London currently enjoys the spoils of a coworking boom in the UK. But new research shows a surge in new freelancers in the North of England – could this point to a rise in demand for more regional coworking spaces outside of the capital?
Officing Today has been reporting on the growth of coworking and flexible workspace over the past year and more. We’ve seen a rise in coworking spaces and communities across the globe, driven by an increase in mobile workers and by the start-up and small business community. Flexible, low-cost workspace such as coworking particularly appeals to freelancers who are keen to escape the monotony of working alone from home. It serves as more than office space – it’s also a social community designed to create an inspirational environment that fills the lonely void of homeworking.
So new figures just launched by freelancing job site People Per Hour, which shows a dramatic rise in new freelance businesses in the North of England, could shed light on where the next glut of demand for coworking spaces might be focused.
Although London remains the most obvious location for coworking communities, it appears that the North of England is seeing significant growth in the geographical spread of freelancers. People Per Hour described it as a “phenomenon”, with massive growth in the amount of people choosing to set up on their own and work online in a variety of industries.
The county of Yorkshire has seen the biggest increase in the freelancer population, particularly the city of Bradford, with a 165% increase in the number of new freelancers over the past 12 months. The fastest growing industries are within the creative sector with copywriting, design and illustration forming the key professional services.
Behind Bradford, the cities of Sheffield, Huddersfield and Leeds also proved to be popular locations for workers setting up on their own. Ashford in Kent was the only location in the South to make it into the top ten freelancing hotspots.
So what does Yorkshire have to offer freelancers?
It seems this industrious county is hard at work, providing low-cost shared workspace in various forms to small businesses and freelancers in the region. Among some of the coworking options available, there are independent spaces such as the Bradford Network and the Leeds Network, which provides coworking space to new members on an invitation-only basis.

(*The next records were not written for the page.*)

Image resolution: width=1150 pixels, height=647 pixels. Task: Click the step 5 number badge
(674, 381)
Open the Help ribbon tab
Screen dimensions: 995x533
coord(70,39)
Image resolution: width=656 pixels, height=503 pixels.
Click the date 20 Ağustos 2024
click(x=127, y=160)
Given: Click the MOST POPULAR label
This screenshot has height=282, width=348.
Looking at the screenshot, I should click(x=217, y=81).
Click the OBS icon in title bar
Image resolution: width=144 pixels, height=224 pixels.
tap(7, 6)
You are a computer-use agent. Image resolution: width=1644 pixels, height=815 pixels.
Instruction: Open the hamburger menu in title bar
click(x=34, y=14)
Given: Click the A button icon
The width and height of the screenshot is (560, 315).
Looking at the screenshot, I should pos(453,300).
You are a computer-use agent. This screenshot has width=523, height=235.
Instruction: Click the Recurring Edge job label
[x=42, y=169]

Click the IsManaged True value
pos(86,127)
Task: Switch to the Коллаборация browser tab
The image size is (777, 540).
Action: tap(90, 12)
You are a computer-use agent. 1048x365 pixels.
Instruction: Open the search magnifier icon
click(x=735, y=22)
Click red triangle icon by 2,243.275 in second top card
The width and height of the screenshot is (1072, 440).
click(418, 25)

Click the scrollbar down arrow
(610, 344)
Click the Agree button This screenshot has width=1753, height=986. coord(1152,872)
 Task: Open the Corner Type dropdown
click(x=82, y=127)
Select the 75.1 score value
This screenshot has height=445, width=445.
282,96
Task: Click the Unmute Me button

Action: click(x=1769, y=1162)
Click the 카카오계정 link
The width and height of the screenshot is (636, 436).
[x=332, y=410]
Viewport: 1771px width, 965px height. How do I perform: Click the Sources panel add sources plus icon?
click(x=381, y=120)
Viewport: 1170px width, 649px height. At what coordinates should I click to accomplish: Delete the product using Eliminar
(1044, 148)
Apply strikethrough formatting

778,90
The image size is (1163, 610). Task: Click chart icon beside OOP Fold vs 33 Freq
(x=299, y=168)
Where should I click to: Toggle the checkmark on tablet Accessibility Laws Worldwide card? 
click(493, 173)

The business centre industry is also taking heed of demand. UK-wide flexible office provider Evans Easyspace supplies coworking space through its ‘Just a Desk’ shared office scheme and hot-desking options, while Titan Business Centres and Springboard Business Centre also provide similar shared workspace arrangements.
It seems that freelancing is a popular option in today’s rocky economy as workers are keen to supplement their income, and persistent job insecurity also acts as a spur for many workers to set up on their own. Indeed, the UK recession saw a significant increase in new start-up businesses and freelancers following widespread organisational cost-cutting and redundancies.
So with freelancing increasing in popularity and mobile working expected to continue its onward march, business centres outside of London certainly have a key opportunity to address this demand. What is your business centre doing to draw in the freelancing and start-up communities?